═══ Raw data

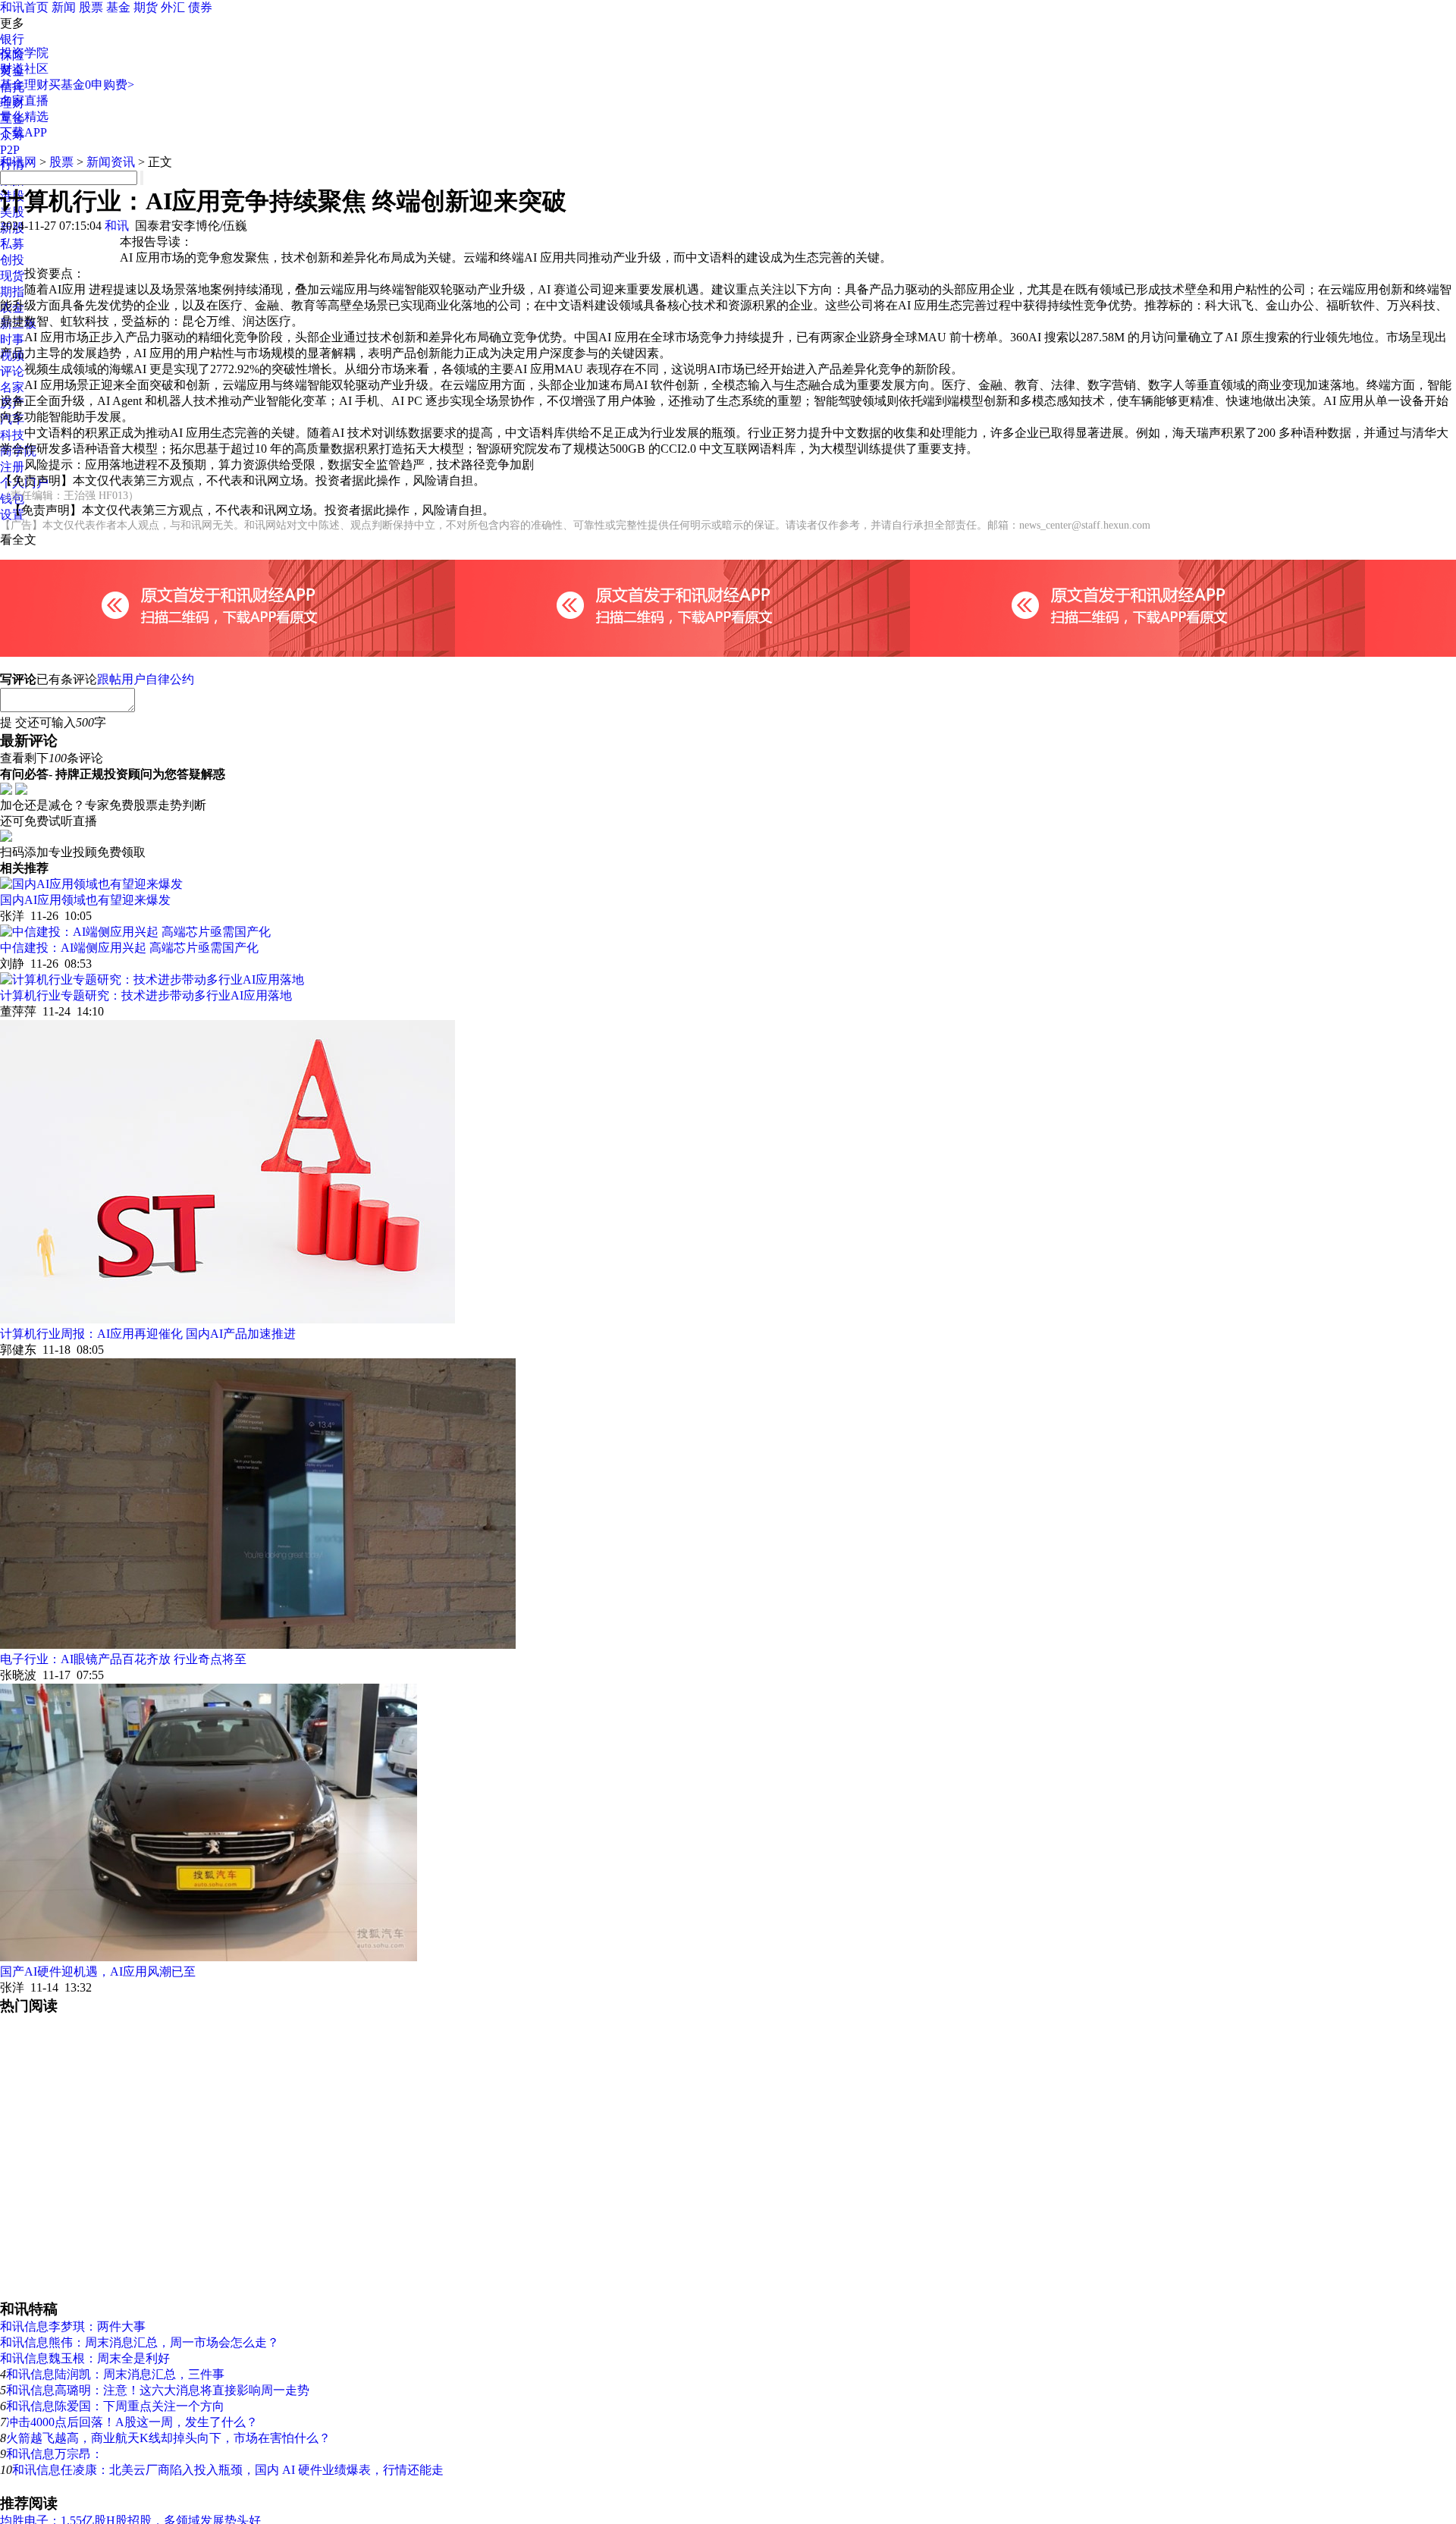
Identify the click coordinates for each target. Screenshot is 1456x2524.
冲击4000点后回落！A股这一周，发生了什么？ (132, 2422)
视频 (12, 355)
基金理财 (24, 84)
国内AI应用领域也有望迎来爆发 (85, 899)
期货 (145, 7)
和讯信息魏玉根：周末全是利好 (85, 2358)
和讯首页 (24, 7)
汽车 (12, 419)
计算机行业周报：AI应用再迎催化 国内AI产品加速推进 (148, 1333)
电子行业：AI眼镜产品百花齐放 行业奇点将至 (123, 1659)
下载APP (23, 132)
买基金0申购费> (91, 84)
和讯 (117, 225)
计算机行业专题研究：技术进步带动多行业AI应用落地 (146, 995)
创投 (12, 259)
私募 (12, 243)
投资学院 (24, 52)
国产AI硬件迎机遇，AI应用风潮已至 (98, 1971)
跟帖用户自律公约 (145, 679)
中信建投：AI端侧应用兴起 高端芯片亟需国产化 (129, 947)
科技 (12, 435)
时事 (12, 339)
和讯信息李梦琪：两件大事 (73, 2326)
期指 (12, 291)
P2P (10, 149)
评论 (12, 371)
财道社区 (24, 68)
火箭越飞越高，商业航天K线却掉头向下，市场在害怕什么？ (168, 2437)
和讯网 (18, 161)
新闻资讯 (110, 161)
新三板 (18, 323)
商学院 (18, 450)
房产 (12, 403)
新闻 (64, 7)
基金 (118, 7)
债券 (200, 7)
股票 (91, 7)
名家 (12, 387)
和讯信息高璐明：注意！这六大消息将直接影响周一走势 (157, 2390)
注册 (12, 466)
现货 (12, 275)
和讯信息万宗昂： (54, 2453)
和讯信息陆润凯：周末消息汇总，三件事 (115, 2374)
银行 (12, 39)
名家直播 (24, 100)
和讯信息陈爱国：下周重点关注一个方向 (115, 2406)
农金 (12, 307)
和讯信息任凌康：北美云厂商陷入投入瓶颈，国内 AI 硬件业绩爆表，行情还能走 (228, 2469)
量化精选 (24, 116)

══════

Print the line that contains "国产AI硬件迎机遇，AI应用风潮已至 (98, 1971)" and each line after it up to the end of the listing, exactly as written.

国产AI硬件迎机遇，AI应用风潮已至 (98, 1971)
跟帖用户自律公约 (145, 679)
中信建投：AI端侧应用兴起 高端芯片亟需国产化 (129, 947)
科技 (12, 435)
时事 (12, 339)
和讯信息李梦琪：两件大事 (73, 2326)
期指 (12, 291)
P2P (10, 149)
评论 (12, 371)
财道社区 (24, 68)
火箭越飞越高，商业航天K线却掉头向下，市场在害怕什么？ (168, 2437)
和讯网 (18, 161)
新闻资讯 (110, 161)
新三板 (18, 323)
商学院 (18, 450)
房产 (12, 403)
新闻 (64, 7)
基金 (118, 7)
债券 (200, 7)
股票 (91, 7)
名家 (12, 387)
和讯信息高璐明：注意！这六大消息将直接影响周一走势 (157, 2390)
注册 (12, 466)
现货 (12, 275)
和讯信息万宗昂： (54, 2453)
和讯信息陆润凯：周末消息汇总，三件事 (115, 2374)
银行 (12, 39)
名家直播 (24, 100)
和讯信息陈爱国：下周重点关注一个方向 (115, 2406)
农金 (12, 307)
和讯信息任凌康：北美云厂商陷入投入瓶颈，国内 AI 硬件业绩爆表，行情还能走 (228, 2469)
量化精选 (24, 116)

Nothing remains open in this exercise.